[Start of Text provided]
676      (1)        The Attorney General or counsel instructed by him for the purpose may appeal to the court of appeal

. . .

                        (c)        against an order of a trial court that stays proceedings on an indictment or quashes an indictment …

[23]         Deference is owed to the judge unless this Court is persuaded he misdirected himself in law, committed a reviewable error of fact or rendered a decision that is “ ‘so clearly wrong as to amount to an injustice’ ” (R. v. Brunelle, 2024 SCC 3 at para. 79 quoting Babos at para. 48).  The task on appellate review does not permit a substitution of our discretion for that of the judge simply because we would have imposed a greater or lesser remedy (R. v. Bellusci, 2012 SCC 44 at para. 30).

[24]         In its Notice of Appeal, the Crown asserts the judge committed errors of law and fact.  In written argument, it expands on these two grounds, asserting the judge committed:

1.                 an error of law in misapprehending the evidence surrounding the valid safety purpose for the search;

2.                 an error of law in improperly applying the test for a stay of proceedings by failing to consider alternative remedies;

3.                 an error of law in not conducting a proper balancing of interests;

4.                 palpable and overriding errors of fact affecting the result; and

5.                 an error in rendering a decision that was clearly wrong and amounts to an injustice.

[25]         For efficiency, I would re-frame the issues as:

1.                 did the judge commit any errors of law?
[End of Text provided]
[Start of Data provided]
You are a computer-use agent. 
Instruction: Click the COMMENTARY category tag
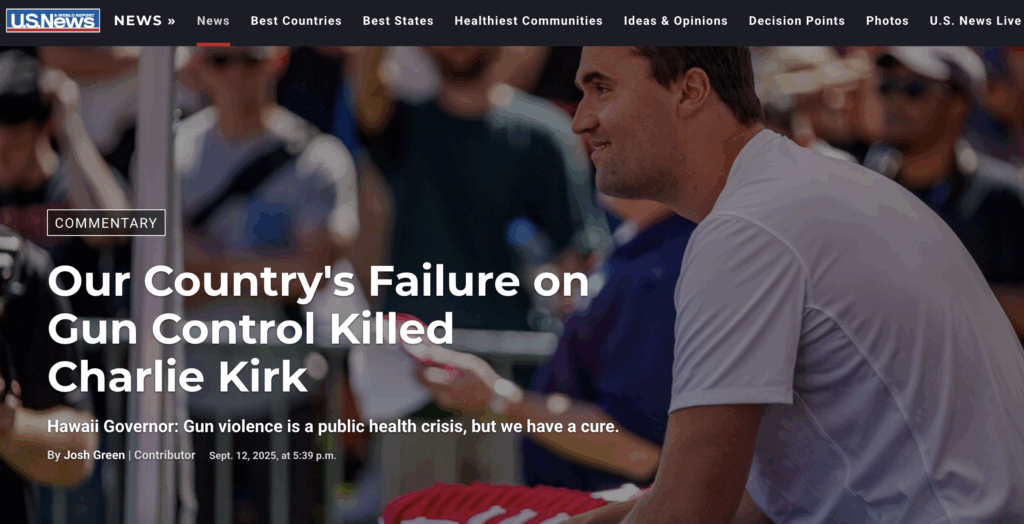tap(106, 223)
[End of Data provided]
• Task list:
- 1) List each error that the Crown, in its written argument, asserts the judge committed, according to the court decision excerpt.
- 2) Copy out the passage of the court decision excerpt that begins at the words "4.                 palpable and" and ends after "to an injustice.".
The listing comes from a source separate from the court decision excerpt.

• Results by task:
- 1)
1. An error of law in misapprehending the evidence surrounding the valid safety purpose for the search
2. An error of law in improperly applying the test for a stay of proceedings by failing to consider alternative remedies
3. An error of law in not conducting a proper balancing of interests
4. Palpable and overriding errors of fact affecting the result
5. An error in rendering a decision that was clearly wrong and amounts to an injustice

- 2)
4.                 palpable and overriding errors of fact affecting the result; and

5.                 an error in rendering a decision that was clearly wrong and amounts to an injustice.